High-sensitivity C-reactive protein (hsCRP) was first discovered in 1930, but its link to CHD was reported more than 60 years later. hsCRP is an acute-phase reactant mainly produced in hepatocytes in response to several cytokines, including IL-6 released from activated leukocytes in response to infection or trauma and from vascular SMCs during atherosclerosis lesion evolution. The role of CRP in atherosclerotic plaque formation is complex, acting in many cells involved in the process (Fig. 1.2) [27]. Although previous reports suggested a role of CRP as a surrogate of the underlying inflammatory process of atherothrombosis, accumulating evidence from in vitro and in vivo studies in clinical and experimental models robustly indicate a role of CRP as a proatherogenic factor [27–30].

In brief, CRP induces endothelial cell activation and dysfunction by several distinct activities, including directly binding with highly atherogenic oxidized LDL-C (oxLDL); increasing adhesion molecules (VCAM-1, ICAM-1, E-selectin, MCP-1); decreasing eNOS, prostacyclin, and tPA; impairing endothelial progenitor cell (EPC) number and function; and increasing pro-inflammatory cytokines and other important mediators of endothelial lesion (such as PAI-1, IL-8, CD40/CD40L, MMP-1, and ET-1) underlying atherosclerosis; in addition, it facilitates monocyte adhesion and transmigration into the vessel wall, a critical early step in the atherosclerotic process, and promotes other important modifications on monocytes (increasing tissue factor, superoxide, and myeloperoxidase contents, decreasing IL-10 amounts, promoting oxLDL uptake, decreasing cholesterol efflux, and enhancing macrophage colony-stimulating factor [M-CSF] levels and proliferation); CRP also catalyzes macrophage polarization, which is a pro-inflammatory trigger in plaque deposition, leading to macrophage infiltration of both adipose tissue and atherosclerotic lesions [27–30].

Several lines of evidence have indicated that inflammation plays a central role in all stages of the atherothrombotic process.

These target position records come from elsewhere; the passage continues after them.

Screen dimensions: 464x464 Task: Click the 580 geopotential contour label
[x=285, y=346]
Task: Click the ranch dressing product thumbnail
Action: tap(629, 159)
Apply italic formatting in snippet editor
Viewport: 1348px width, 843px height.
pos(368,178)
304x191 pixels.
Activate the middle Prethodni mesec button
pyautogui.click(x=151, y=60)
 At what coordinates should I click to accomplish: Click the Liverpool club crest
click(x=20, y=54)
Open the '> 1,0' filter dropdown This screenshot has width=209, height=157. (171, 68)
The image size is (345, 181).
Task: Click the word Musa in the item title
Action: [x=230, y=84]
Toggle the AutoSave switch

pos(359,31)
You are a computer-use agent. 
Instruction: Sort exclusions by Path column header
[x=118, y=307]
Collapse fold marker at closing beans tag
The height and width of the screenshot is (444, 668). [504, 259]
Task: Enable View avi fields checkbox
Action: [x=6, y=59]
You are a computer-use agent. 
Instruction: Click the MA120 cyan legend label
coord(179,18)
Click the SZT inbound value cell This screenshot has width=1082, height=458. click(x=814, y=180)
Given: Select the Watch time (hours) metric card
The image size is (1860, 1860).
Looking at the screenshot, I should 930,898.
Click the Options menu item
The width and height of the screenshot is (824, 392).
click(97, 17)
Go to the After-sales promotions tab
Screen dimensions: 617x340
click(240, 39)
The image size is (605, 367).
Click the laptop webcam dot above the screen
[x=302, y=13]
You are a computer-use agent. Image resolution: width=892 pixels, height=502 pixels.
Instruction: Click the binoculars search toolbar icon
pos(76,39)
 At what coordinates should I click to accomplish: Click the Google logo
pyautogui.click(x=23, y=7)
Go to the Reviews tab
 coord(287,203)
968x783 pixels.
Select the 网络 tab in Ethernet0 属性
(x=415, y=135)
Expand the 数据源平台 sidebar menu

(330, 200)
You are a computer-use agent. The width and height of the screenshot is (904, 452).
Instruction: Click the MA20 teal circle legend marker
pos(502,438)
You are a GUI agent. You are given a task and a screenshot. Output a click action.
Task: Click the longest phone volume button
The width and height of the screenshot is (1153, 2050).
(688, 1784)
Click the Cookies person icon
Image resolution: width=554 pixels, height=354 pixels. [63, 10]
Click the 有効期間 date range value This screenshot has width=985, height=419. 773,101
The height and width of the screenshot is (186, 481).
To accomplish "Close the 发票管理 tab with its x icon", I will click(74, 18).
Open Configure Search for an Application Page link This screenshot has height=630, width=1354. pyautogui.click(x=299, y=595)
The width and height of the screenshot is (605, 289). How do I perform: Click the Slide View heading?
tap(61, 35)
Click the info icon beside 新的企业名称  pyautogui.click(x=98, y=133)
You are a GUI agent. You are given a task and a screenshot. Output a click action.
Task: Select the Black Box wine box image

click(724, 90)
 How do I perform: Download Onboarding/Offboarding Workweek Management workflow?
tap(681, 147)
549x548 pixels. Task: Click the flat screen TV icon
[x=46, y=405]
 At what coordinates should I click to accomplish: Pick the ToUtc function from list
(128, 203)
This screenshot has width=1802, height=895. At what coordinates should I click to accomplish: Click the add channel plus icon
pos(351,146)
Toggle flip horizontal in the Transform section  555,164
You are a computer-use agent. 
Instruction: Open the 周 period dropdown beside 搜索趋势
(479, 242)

In clinical terms, translation of the atherosclerosis inflammatory hypothesis to practice has been based on observational evidence linking inflammatory biomarkers to the risk of future vascular events, namely, using hsCRP [31–33]. In fact, large-scale prospective studies demonstrate that CRP strongly and independently predicts adverse CV events, including MI, ischemic stroke, and sudden cardiac death [14, 33, 34]. The inclusion of CRP to classical cholesterol screening improves CV risk prediction independently of LDL-C, suggesting that increased CRP may identify asymptomatic individuals at high risk for future events, despite average cholesterol concentrations [33]. Furthermore, CRP concentration monitoring adds relevant prognostic information on CV risk at all LDL-C concentrations, but also at all levels of the FRS [33, 34]. As shown in the meta-analysis of Kaptoge et al., the magnitude of CV risk associated with a one-standard-deviation increase in hsCRP levels is at least as large as that associated with a one-standard-deviation increase in either total cholesterol or blood pressure [35]. Additionally, increased plasma CRP concentrations correlate with the components of MetS, such as central obesity, increased plasma triglyceride concentrations, low plasma concentrations of HDL-C, hypertension, and increased concentrations of blood glucose [33], and CRP contributes to risk prediction of MetS patients [36]. This evidence led to the development of the Reynolds Risk Score, which adds CRP to the FRS and improves global CV risk prediction in women by reclassifying >50 % of women considered at intermediate risk into higher- or lower-risk categories [37].

CRP was classified as an independent marker of CV risk by an expert panel assembled by the CDC and the AHA, as a way to improve risk stratification in populations’ primary prevention [38]. The panel recommended that global risk prediction in asymptomatic individuals deemed at intermediate risk for CVD by classical risk factors should include CRP measurement and the cutoff points of <1 mg/L for low-risk and >3 mg/L for high-risk individuals.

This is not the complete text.